Sunday, March 31, 2013

Acrylic Value Sketches

Four seasons value sketches (12"x12"), from top left, clockwise - summer, winter, spring, fall

Four seasons, toned canvases with charcoal sketches

I had such fun yesterday at Great Brook State Park, working on the four paintings of the pond and pines. I chose four to create one per season. Since the pines are not much affected by the season, working at the park makes sense even though it's not quite spring yet, and it's just so much fun to be outside! Maris Platais suggested that I not only tone the canvases (my normal process), but do a value study in the tone color. He also suggested purple for the fall painting, to pop the fall colors and bring a smoky-ness to the background. I would not have thought of that.

Since I was looking for something that would dry quickly so that I can move on to the final paintings in oil, I decided to do the under-painting in acrylics. (For those who aren't into mixing media, it's fine to paint oil over acrylic, but not the other way.) The first step was to tone each canvas, and working with acrylics outside, this meant cleaning the palette after each canvas, the paint was drying very quickly. Then I did a simple charcoal drawing to fix the basic positions before I started drawing with the acrylic paint (the bottom photo). And finally I moved my tripod between two positions about 30 feet apart to paint the four value studies with more acrylic paint (the top image). It's a good thing there's a nice bathroom with a couple of sinks at the park, with all that brush washing.

Now that I've showed you the process, I do hope I'll be successful with the oil painting part!

Friday, March 29, 2013

Winter Pond

Winter Pond - Digital with ArtRage

Farm Pond Pines Reflection, the starting point for the ArtRage painting, which is painted on top of this one

I'm starting to work on a group of four paintings of the pond and trees at Great Brook State Park in Carlisle, MA. I visited the park a number of times this winter observing the snow and taking photos. It's a cross country ski area in winter, so I had to wear snow shoes to get where I needed to go! I'll be out tomorrow working on the new paintings, taking advantage of what should be a beautiful and warm day.

A few years ago I did a couple of paintings of the scene from different vantage points, and thought I could use them as the starting point. And I wanted to try the winter painting as a nocturne. What better way to give it a shot than to use the summer painting as a starting point, and ArtRage to try out my ideas for the winter version? You can see the results above, after a little experimentation. It works pretty well, don't you think?

Wish me luck tomorrow!

Sunday, March 17, 2013

"Icy Brook"

"Icy Brook"
8"x10" oil on Raymar panel

Yesterday four of us got together for a mini-workshop with Carolyn Walton, for more about Carolyn, checkout the previous post. It was great fun, with some excellent demos and plenty of one-on-one instruction. I started with a photo I'd taken a few weeks ago, while balancing on a snow pile by the side of the road. I usually start snow paintings on an un-tinted canvas, but for this one I used a panel that was lightly tinted yellow/brown. I'm pleased with the results and appreciative of what I learned from Carolyn. I'll take a look at this scene again when we have some spring colors in the landscape.
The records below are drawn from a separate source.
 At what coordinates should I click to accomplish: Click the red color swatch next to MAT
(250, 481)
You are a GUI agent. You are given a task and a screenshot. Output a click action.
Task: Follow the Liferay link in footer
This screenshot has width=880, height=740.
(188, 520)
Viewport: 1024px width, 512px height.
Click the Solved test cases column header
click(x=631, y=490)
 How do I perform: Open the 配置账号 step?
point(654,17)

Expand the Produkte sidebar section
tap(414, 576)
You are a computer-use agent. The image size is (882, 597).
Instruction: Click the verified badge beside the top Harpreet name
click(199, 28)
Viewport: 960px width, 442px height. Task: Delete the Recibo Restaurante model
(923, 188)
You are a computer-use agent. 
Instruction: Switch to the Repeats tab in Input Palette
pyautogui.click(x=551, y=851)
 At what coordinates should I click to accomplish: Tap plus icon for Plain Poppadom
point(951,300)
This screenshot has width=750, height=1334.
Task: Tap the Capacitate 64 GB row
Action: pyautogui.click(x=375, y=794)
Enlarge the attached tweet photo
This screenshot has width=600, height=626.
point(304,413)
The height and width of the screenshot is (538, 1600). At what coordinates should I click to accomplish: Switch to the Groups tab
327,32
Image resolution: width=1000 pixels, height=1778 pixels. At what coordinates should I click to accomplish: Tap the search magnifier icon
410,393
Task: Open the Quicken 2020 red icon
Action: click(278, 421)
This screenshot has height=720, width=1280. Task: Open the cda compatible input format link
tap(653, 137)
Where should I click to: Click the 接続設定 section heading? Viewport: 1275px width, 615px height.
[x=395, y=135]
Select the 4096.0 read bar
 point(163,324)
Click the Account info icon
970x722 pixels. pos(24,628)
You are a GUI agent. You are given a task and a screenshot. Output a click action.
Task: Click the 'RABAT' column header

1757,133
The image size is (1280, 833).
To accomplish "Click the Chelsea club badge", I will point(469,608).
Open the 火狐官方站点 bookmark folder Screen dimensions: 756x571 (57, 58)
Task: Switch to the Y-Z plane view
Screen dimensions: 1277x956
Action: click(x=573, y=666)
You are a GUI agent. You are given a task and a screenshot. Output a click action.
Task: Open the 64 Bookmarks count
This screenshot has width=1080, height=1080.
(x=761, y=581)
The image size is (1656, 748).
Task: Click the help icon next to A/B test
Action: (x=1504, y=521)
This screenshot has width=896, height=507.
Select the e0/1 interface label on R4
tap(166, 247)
Meet Artist Carolyn Walton

Carolyn Walton finishing a demo painting

Meet Carolyn Walton, who paints from her home on the coast of Maine. I've known Carolyn for a couple of years, but don't get to paint with her very often, because there's a bit of a trek between us. Carolyn paints primarily in oils, capturing the landscape and architecture of the Northeast and Europe. Inspired by the rural landscape, she is well-known for her interpretation of hay bales, farmland and the coast. She paints en plein air and in her studio, working on larger oil paintings, as well as pastels and gouaches. One day, I'd like to take one of her week long workshops.

Do visit Carolyn's website, and if you are on the east coast, one of the galleries that represent her. You'll see some very fine paintings.

I mentioned in an earlier post that I'd like to periodically introduce you to artists that I meet on my travels. I'm working on a reorganization my blog layout to make it easier to find those posts, and also posts about specific workshops that I've attended, in the hope of spreading the word about these wonderful artists.

Wednesday, March 6, 2013


10"x10" oil on Raymar panel

Normally I paint plein air, and do my best to finish each painting on site. But sometimes it just doesn't happen. So I'm on a kick to finish up those that I think deserve it. "Boatyard" was started last June at the Royal River Boatyard in Yarmouth, where we keep our sailboat. I loved the view of the fishing boat with the slings of the travel lift in front of it. I plan to put it in an upcoming show at Yarmouth Frame and Gallery.